» **Entries provided**:

╭──

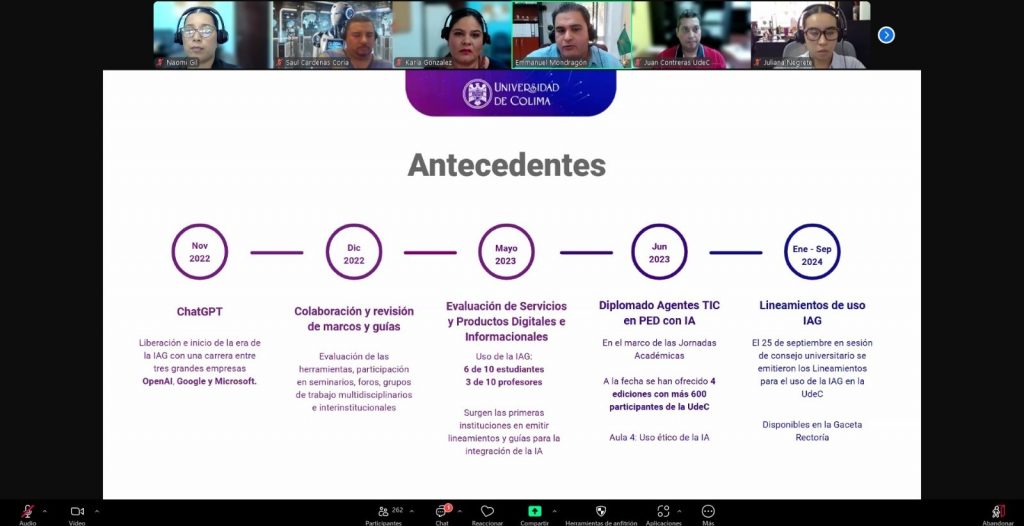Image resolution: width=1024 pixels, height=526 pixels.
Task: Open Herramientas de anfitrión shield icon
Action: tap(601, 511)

╰──
╭──

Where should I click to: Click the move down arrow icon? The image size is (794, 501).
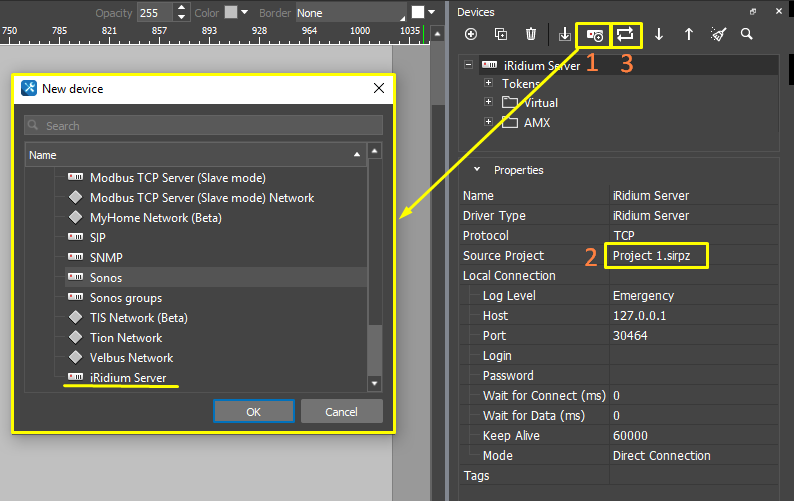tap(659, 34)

╰──

» **To be done**: Report each line of the entries above that contains the string "icon", copying every such line in full.

» **Answer for this exercise**:
Task: Open Herramientas de anfitrión shield icon
Where should I click to: Click the move down arrow icon? The image size is (794, 501).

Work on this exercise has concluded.